Giovedì, 5 Agosto 2021
Cronaca Via Ferriere

Alle Ferriere ritorna il doppio senso, senza più semafori

Si torna a circolare su due corsie senza semafori sulla provinciale 225 alle Ferriere, colpita da un'enorme frana il 27 dicembre 2013. Entro fine gennaio sarà riaperta tutta la carreggiata

Ricostruzione completata sulla provinciale 225 alle Ferriere e dalle 13 di oggi sulla strada si spengono i semafori e si torna a circolare a doppio senso: per ora su due corsie perché si lavorerà ancora qualche giorno per le rifiniture, come la nuova pavimentazione e il nuovo guard-rail «e prima della fine del mese la carreggiata sarà riaperta in tutta la sua larghezza» assicura Gianni Vassallo, consigliere delegato alla viabilità e ai lavori pubblici della Città metropolitana di Genova.

Questo tratto dell'arteria principale per la Fontanabuona nei nubifragi del 27 dicembre 2013 era stato squarciato da un'enorme frana che si era portata via, per oltre cinquanta metri di lunghezza, la metà a valle della carreggiata. L'allora Provincia era subito intervenuta per mettere in sicurezza le corsie rimaste con 180 pali in ferro ancorati alla roccia, garantendo così almeno il transito a senso unico alternato.

Con i mezzi meccanici della viabilità dell'ente è stato poi bonificato e rimodellato il versante e infine, sulla base del progetto redatto dai suoi tecnici e finanziato dalla Regione con i Fas, nel 2015 la Città metropolitana ha assegnato i lavori per riaprire completamente la strada.

«Siamo partiti immediatamente con la gara appena abbiamo avuto a disposizione i fondi per l'opera - dice Gianni Vassallo - e il 15 giugno scorso abbiamo consegnato i lavori all'impresa che si li è aggiudicati.
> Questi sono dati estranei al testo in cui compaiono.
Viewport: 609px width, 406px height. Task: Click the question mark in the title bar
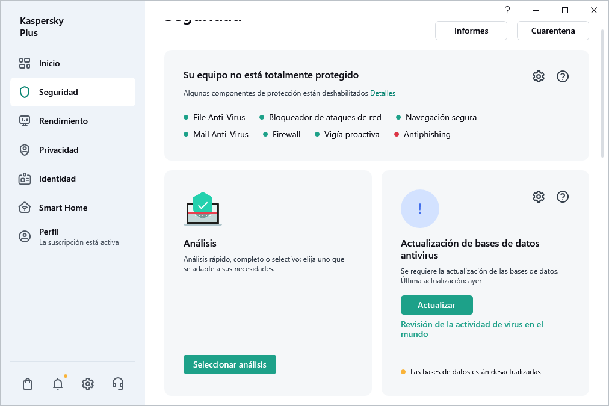pyautogui.click(x=507, y=10)
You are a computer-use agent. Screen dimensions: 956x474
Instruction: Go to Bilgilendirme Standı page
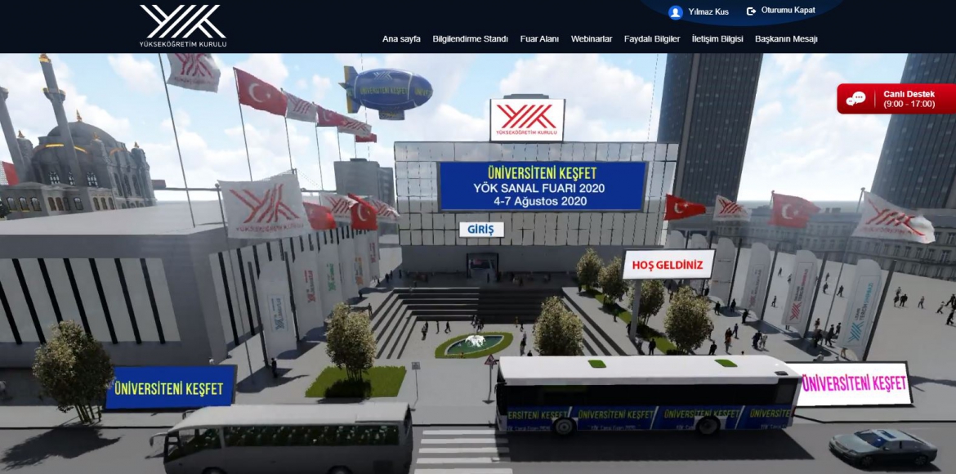pyautogui.click(x=470, y=39)
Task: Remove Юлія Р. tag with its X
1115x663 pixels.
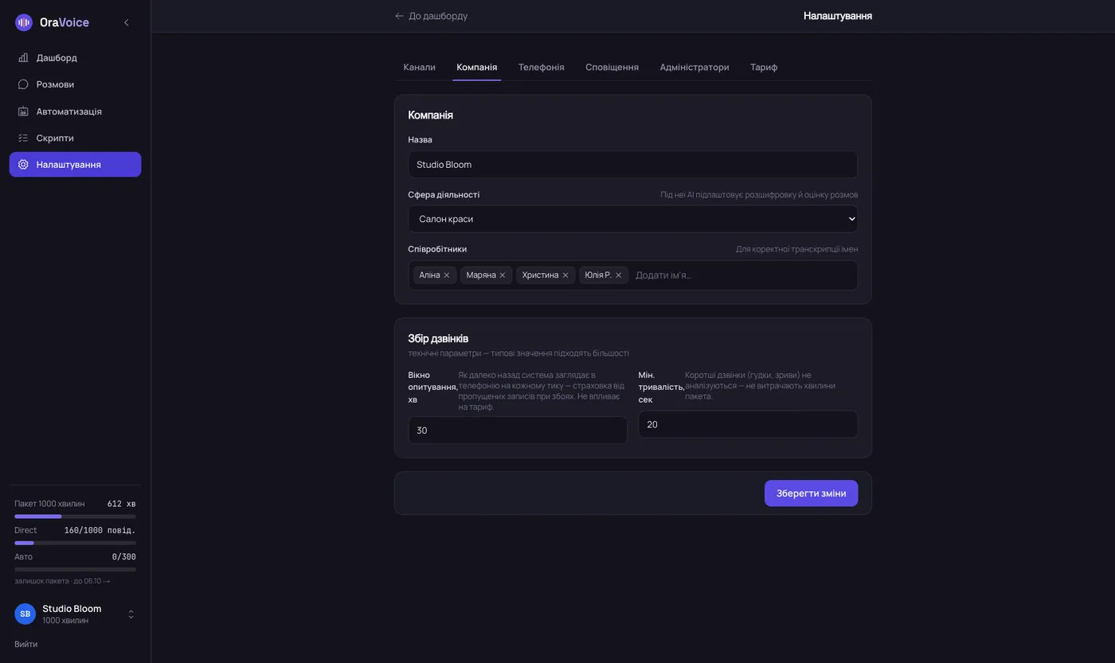Action: (619, 275)
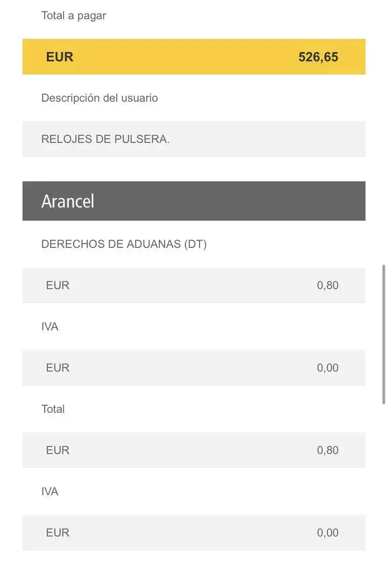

I nostri tecnici hanno controllato costantemente gli interventi e data la complessità geologica dei terreni hanno imposto anche approfondimenti e verifiche supplementari nelle prove di carico sui pali delle fondazioni, peraltro tutte positive, prima di procedere al montaggio dei pannelli, rispettando comunque senza ritardi i tempi previsti e gli impegni assunti per completare i lavori».

Alla base del versante franato è stato innalzato un muro di sostegno con venticinque pannelli prefabbricati alti 4,30 metri e larghi 2,20 con fondazioni in cemento armato su pali in ferro ancorati alla roccia. Dietro al muro, per ricostruire tutta la scarpata sono state poi realizzati tre gradoni, ognuno alto 1,80 metri, di terre armate (strutture metalliche riempite di terre e ghiaia) sino ad arrivare alla quota precedente della strada.

Ghiaia e pietre dei riempimenti provengono dalle manutenzioni dell’alveo del Geirato «con un'operazione – dice Vassallo – che unisce il ritorno alla piena transitabilità di un'arteria fondamentale per le nostre vallate alla pulizia dei torrenti per migliorare il deflusso delle piene. I materiali fluviali sono stati movimentati e trasportati dai nostri mezzi meccanici e questo ci ha permesso di contenere ulteriormente le risorse».